I wasn't clear how to correctly name this question.

Case 1

Assume that I have the following directory structure.

foo
|
+- bar/__init__.py
|
+- bar.py

If I have

from foo import bar

How do I know which bar (bar.py or bar/__init__.py) is being imported? Is there any easy way to automatically detect this from occurring?

Case 2

foo
|
+- foo.py
|
+- other.py

If other.py has the line

import foo

How do I know which foo (foo or foo.foo) is being imported? Again, is tehre any easy way to automatically detect this from occurring?

Answer 1

TLDR; a package takes precedence over a module of the same name if they are in the same directory.

From the docs:

"When a module named spam is imported, the interpreter searches for a file named spam.py in the current directory, and then in the list of directories specified by the environment variable PYTHONPATH. This has the same syntax as the shell variable PATH, that is, a list of directory names."
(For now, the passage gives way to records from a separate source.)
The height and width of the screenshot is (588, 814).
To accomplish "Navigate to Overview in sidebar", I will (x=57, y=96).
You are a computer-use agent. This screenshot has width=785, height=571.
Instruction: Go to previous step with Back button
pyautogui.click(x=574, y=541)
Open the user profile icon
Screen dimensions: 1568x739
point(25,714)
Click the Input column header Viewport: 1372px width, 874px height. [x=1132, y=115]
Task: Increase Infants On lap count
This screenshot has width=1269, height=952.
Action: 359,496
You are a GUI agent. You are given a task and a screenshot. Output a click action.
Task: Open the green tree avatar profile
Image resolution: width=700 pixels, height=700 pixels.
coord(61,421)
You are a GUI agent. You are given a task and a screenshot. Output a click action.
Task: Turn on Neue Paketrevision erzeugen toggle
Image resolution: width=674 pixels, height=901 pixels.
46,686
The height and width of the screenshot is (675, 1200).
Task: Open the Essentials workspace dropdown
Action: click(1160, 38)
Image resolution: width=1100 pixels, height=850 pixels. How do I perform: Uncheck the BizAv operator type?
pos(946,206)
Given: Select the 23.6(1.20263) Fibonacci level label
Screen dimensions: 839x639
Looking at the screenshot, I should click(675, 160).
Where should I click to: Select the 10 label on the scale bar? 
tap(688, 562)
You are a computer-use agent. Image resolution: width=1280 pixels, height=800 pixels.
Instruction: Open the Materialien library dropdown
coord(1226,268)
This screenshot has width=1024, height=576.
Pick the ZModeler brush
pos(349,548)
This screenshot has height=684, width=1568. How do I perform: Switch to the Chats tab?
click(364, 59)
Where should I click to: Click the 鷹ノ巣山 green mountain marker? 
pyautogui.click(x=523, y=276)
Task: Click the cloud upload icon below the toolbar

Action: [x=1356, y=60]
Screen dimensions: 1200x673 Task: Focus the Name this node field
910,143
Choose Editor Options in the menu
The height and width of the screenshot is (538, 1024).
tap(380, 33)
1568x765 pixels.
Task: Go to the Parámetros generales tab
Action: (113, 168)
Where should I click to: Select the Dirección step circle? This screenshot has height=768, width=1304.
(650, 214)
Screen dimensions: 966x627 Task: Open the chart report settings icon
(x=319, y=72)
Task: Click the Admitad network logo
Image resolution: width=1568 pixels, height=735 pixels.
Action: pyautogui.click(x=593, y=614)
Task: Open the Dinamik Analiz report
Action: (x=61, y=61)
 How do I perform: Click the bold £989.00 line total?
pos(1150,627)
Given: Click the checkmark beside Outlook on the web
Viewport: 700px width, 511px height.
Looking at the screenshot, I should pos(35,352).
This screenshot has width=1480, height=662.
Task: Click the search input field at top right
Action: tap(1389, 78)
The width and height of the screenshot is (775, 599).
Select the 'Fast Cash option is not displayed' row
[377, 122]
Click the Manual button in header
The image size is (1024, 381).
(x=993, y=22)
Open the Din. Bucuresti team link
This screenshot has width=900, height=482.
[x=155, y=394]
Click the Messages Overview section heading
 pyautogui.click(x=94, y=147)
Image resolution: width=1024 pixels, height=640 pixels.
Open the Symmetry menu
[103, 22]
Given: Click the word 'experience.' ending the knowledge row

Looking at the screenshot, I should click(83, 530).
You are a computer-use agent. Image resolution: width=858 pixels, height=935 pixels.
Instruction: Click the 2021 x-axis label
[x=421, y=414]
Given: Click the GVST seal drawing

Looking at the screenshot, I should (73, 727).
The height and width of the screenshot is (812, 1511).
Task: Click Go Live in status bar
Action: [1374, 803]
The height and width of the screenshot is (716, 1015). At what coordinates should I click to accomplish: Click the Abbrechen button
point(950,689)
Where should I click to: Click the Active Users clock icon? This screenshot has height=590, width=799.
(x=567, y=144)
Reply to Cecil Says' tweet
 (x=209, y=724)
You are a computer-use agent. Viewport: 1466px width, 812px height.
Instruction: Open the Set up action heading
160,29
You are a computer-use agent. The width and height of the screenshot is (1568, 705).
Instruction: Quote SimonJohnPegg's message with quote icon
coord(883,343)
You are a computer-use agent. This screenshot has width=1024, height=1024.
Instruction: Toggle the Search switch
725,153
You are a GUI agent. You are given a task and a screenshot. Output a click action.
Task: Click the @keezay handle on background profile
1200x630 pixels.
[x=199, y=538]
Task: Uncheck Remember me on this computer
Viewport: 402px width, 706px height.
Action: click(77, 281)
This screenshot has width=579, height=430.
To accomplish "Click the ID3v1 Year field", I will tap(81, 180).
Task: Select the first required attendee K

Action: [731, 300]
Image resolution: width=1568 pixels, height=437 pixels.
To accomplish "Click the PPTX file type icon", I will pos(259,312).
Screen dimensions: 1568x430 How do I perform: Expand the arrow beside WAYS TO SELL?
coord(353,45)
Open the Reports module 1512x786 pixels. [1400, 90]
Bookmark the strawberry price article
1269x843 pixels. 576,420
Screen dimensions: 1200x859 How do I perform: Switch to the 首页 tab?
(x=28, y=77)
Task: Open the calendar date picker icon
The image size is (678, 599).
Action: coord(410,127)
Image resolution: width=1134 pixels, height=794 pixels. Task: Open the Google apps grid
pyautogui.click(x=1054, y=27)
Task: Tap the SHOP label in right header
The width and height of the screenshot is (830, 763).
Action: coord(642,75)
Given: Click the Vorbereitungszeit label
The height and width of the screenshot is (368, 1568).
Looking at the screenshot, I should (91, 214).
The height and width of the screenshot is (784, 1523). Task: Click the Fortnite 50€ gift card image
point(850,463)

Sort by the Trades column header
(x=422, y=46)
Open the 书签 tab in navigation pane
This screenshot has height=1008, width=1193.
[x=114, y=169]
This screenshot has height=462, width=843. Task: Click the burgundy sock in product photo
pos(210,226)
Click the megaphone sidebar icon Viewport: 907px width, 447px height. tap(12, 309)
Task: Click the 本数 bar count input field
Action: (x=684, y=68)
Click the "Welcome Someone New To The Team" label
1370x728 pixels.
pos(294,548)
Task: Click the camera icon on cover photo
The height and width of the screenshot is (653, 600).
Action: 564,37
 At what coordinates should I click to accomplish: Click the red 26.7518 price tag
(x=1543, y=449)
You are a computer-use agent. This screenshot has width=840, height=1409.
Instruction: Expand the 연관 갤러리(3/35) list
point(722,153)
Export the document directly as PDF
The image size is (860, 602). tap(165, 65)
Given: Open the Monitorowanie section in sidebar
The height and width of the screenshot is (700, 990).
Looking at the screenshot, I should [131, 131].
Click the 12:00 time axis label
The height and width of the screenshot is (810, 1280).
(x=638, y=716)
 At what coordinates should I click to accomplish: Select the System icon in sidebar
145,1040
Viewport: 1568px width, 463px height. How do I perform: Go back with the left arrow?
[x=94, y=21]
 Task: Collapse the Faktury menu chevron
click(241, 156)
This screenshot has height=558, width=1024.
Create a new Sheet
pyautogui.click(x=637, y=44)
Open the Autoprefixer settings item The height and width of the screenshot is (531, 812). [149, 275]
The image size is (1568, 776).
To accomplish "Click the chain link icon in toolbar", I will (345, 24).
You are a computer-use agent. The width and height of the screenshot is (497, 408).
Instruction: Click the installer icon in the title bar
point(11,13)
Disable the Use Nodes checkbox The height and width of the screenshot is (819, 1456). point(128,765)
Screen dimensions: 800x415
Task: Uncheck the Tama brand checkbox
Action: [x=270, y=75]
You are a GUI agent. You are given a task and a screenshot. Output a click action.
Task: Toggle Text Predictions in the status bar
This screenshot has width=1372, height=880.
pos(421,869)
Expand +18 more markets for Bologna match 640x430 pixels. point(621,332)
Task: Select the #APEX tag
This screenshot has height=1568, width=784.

This is a bit misleading because the interpreter will also look for a package called spam (a directory called spam containing an __init__.py file). Since the directory entries are sorted before searching, packages take precedence over modules with the same name if they are in the same directory because spam comes before spam.py.

Note that "current directory" is relative to the main script path (the one where __name__ == '__main__' is True). So if you are at /home/billg calling /foo/bar.py, "current directory" refers to /foo.

Answer 2

from a python shell:

from foo import bar

print bar.__file__

should tell you which file has been imported

Rob

Answer 3

I would like to complement the accepted answer. For Python 3.3+, namespace packages have been introduced and the import order according to PEP 420 follows:

During import processing, the import machinery will continue to iterate over each directory in the parent path as it does in Python 3.2. While looking for a module or package named "foo", for each directory in the parent path:

• If <directory>/foo/__init__.py is found, a regular package is imported and returned.
• If not, but <directory>/foo.{py,pyc,so,pyd} is found, a module is imported and returned. The exact list of extension varies by platform and whether the -O flag is specified. The list here is representative.
• If not, but <directory>/foo is found and is a directory, it is recorded and the scan continues with the next directory in the parent path.
• Otherwise the scan continues with the next directory in the parent path.

If the scan completes without returning a module or package, and at least one directory was recorded, then a namespace package is created.

Answer 4

Packages (directories with __init__.py) take precedence over modules. The documentation of this fact is difficult to find but you can see this in the source: python 2.7, python 3.6 (thanks @qff for the find).

You will also need a __init__.py within the foo directory for your example to work.

If other.py is inside of foo/ then it will load foo.py (not the directory foo/) because it will look in the current directory first (unless you've played with PYTHONPATH or sys.path).

Answer 5

in the first case you're trying to import the function bar from file 'foo.py'

In the second you're trying to import the file 'foo.py'